WHAT IS EXPECTED:
Can you rewrite the passage on African agriculture, starting with "There are fifty" and going on through "at varying levels.", so that "farming" takes the place of "agriculture"?

TEXT EXCERPT:
------
There are fifty four countries on the continent of Africa and agriculture is a key driver of social and economic growth in each of them. Two-thirds of Africans are employed within the sector, contributing around 23% to the GDP of Sub-Saharan Africa. Containing more than 65% of global uncultivated arable land (according to the African Development Bank) Africa brims with vast potential; however utilisation and productivity has remained low due to a cocktail of challenges at varying levels.
CGIAR – addressing the global climate threat
In Sub-Saharan Africa the trajectory of the global climate threat is particularly daunting, impacts on food production are a key reason climate change could cost African countries up to 15 percent of their GDP by 2030. This week, at the UN’s climate change conference ‘COP26’, a coalition of funders pledged US$575 million to deliver climate-smart solutions to farmers in low-income countries via the CGIAR global network of agricultural research partnerships.
------
MATERIAL:
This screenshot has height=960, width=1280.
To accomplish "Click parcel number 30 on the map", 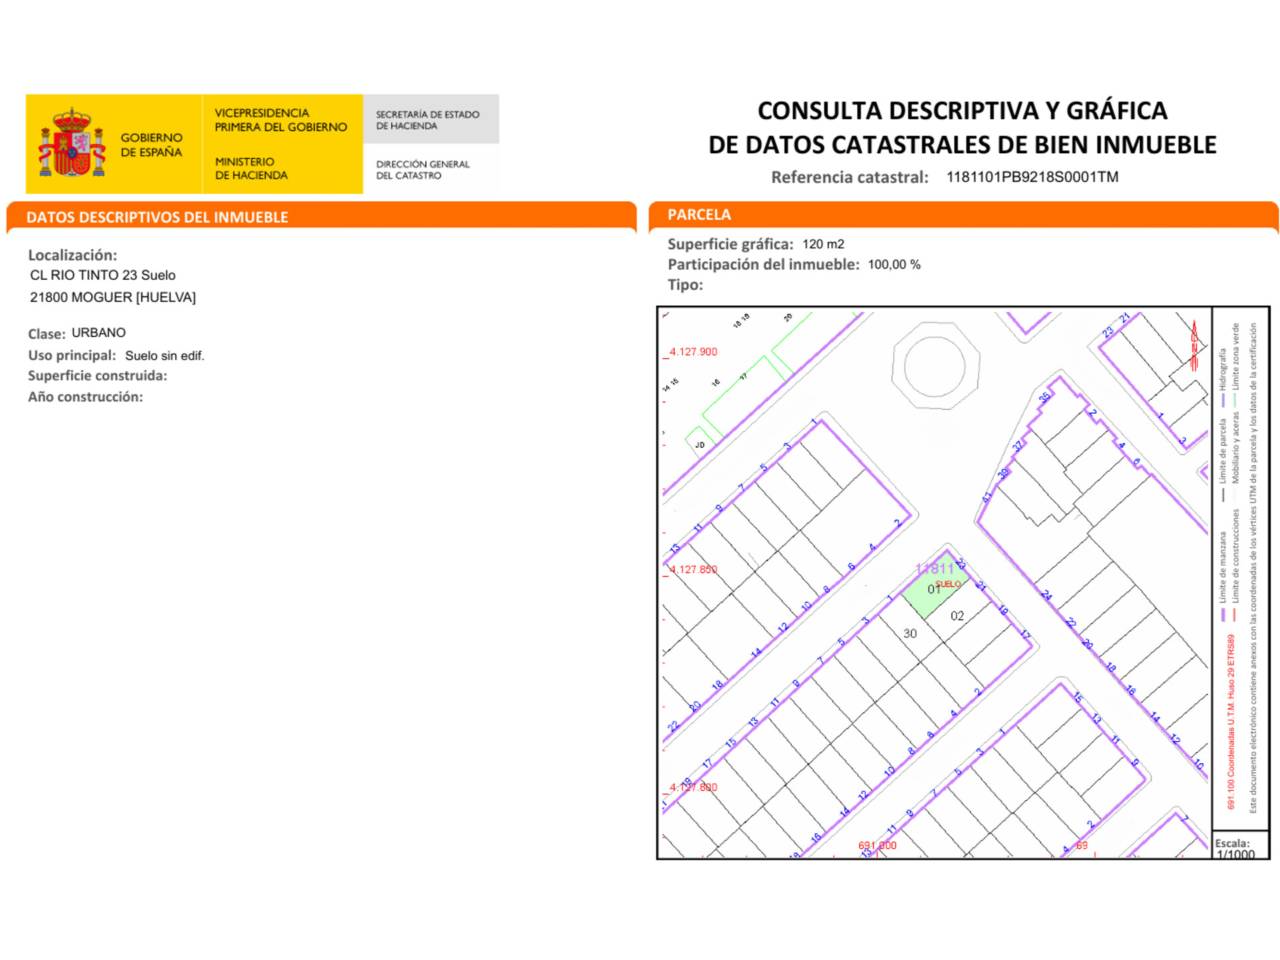I will pos(910,633).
------
EXERCISE SOLUTION:
There are fifty four countries on the continent of Africa and farming is a key driver of social and economic growth in each of them. Two-thirds of Africans are employed within the sector, contributing around 23% to the GDP of Sub-Saharan Africa. Containing more than 65% of global uncultivated arable land (according to the African Development Bank) Africa brims with vast potential; however utilisation and productivity has remained low due to a cocktail of challenges at varying levels.